ALIEN (Jun 1978) “Revised Final” Draft by Walter Hill and David Giler
“Revised Final” Draft by Walter Hill and David Giler Based on a screenplay by Dan O’Bannon Story by Dan O’Bannon and Ronald Shusett.
Vintage original film script, 11 x 8 1/2″ (28 x 22 cm.), mimeograph, brad bound, 105 pp., small tear near middle edge of front cover, brad bound, title written on spine, NEAR FINE or better.
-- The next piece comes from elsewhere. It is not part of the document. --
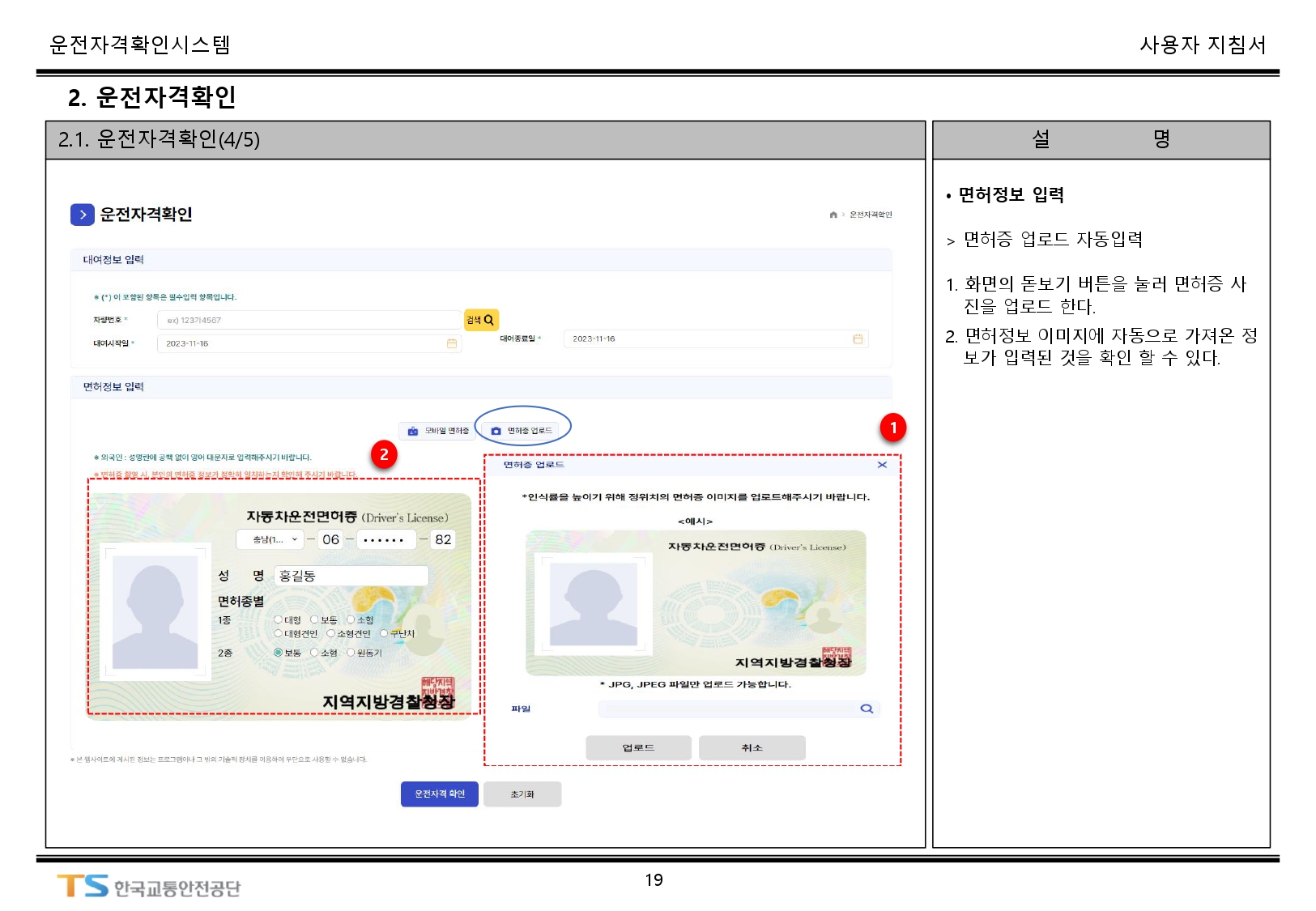This screenshot has width=1316, height=911.
Task: Click the 면허증 업로드 camera button
Action: pos(522,431)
ALIEN was the second feature film directed by Ridley Scott and — along with Scott’s 1982 BLADE RUNNER — is considered one of the best written and directed, most beautifully designed, and most influential science fiction movies ever made. The film is clearly the product of multiple talented auteurs. In addition to director Scott and creature designer H.R. Giger, the movie bears the stamp of four principal screenwriters.
The film’s original story was by Dan O’Bannon and Ronald Shusett. O’Bannon had previously co-written the independent feature DARK STAR (1974) with its director John Carpenter, a comic science fiction project with many narrative similarities to ALIEN (scruffy crew aboard a starship forced to deal with an alien and other issues). O’Bannon and Shusett were living together when they conceived and wrote the original ALIEN treatment and would later re-team as screenwriters of Paul Verhoeven’s TOTAL RECALL (1990), on which Shusett also acted as producer. Among his many other genre projects, O’Bannon was the director/writer of 1985’s RETURN OF THE LIVING DEAD.
Prior to producing and co-writing ALIEN, Walter Hill had established himself as one of Hollywood’s leading screenwriters and action directors. His oft-praised minimalist writing style can be appreciated in the screenplays he wrote for Peckinpah’s THE GETAWAY (1972) and his own THE DRIVER (1978). ALIEN resembles two of the best films Hill wrote and directed, THE WARRIORS (1979) and SOUTHERN COMFORT (1981), insofar as it concerns an isolated group in transit, confronting an external menace, and the Hill/Giler drafts of the ALIEN screenplay are textbook examples of Hill’s characteristically spare approach. David Giler was Hill’s co-writer and co-producer on ALIEN and SOUTHERN COMFORT, and the two of them later co-produced the ALIEN sequels as well as cable television’s TALES FROM THE CRYPT.
Each of the Hill/Giler drafts is prefaced by a quote from W.H. Auden emphasizing the archetypal quality of the narrative:
“Science fiction plucks from within us our deepest fears and hopes then shows them to us in rough disguise: the monster and the rocket.“
Ten pages shorter than the previous 5/78 draft. Shots are broken down even further than in the prior draft, e.g., shot nos. 2-A, 2-B, 2-C. (Thankfully, the shot numbering makes it easier to compare these drafts.)
The reason for the crew’s initial landing on the alien planetoid has been changed from a prior draft, where it was because “we’re losing nitrogen.” In this draft, it’s because another ship reportedly crashed on the planetoid.
DALLAS
Can we land on it?
ASH
The other ship did.
DALLAS
That’s what I mean.
This draft includes some new business with Ash the android finding a fossilized alien skeleton on his video scan of the planetoid, which he conceals from the others (thus letting the viewer know earlier than in prior drafts that Ash is working against the interests of the human crew).
There is slightly more descriptive detail, e.g.,
Kane’s helmet.
Hands begin to open it with a laser cutter.
The helmet separates easily.
The two halves part…
A scene in a prior draft, immediately preceding the chestburster scene, in which the crew talk about the difficulties of plotting a course home has been omitted. The scene in which Captain Dallas encounters the Alien in an airshaft is described in more elaborate detail. Likewise, more time is given over to Ripley’s last search for Jones the cat… “Here kitty.”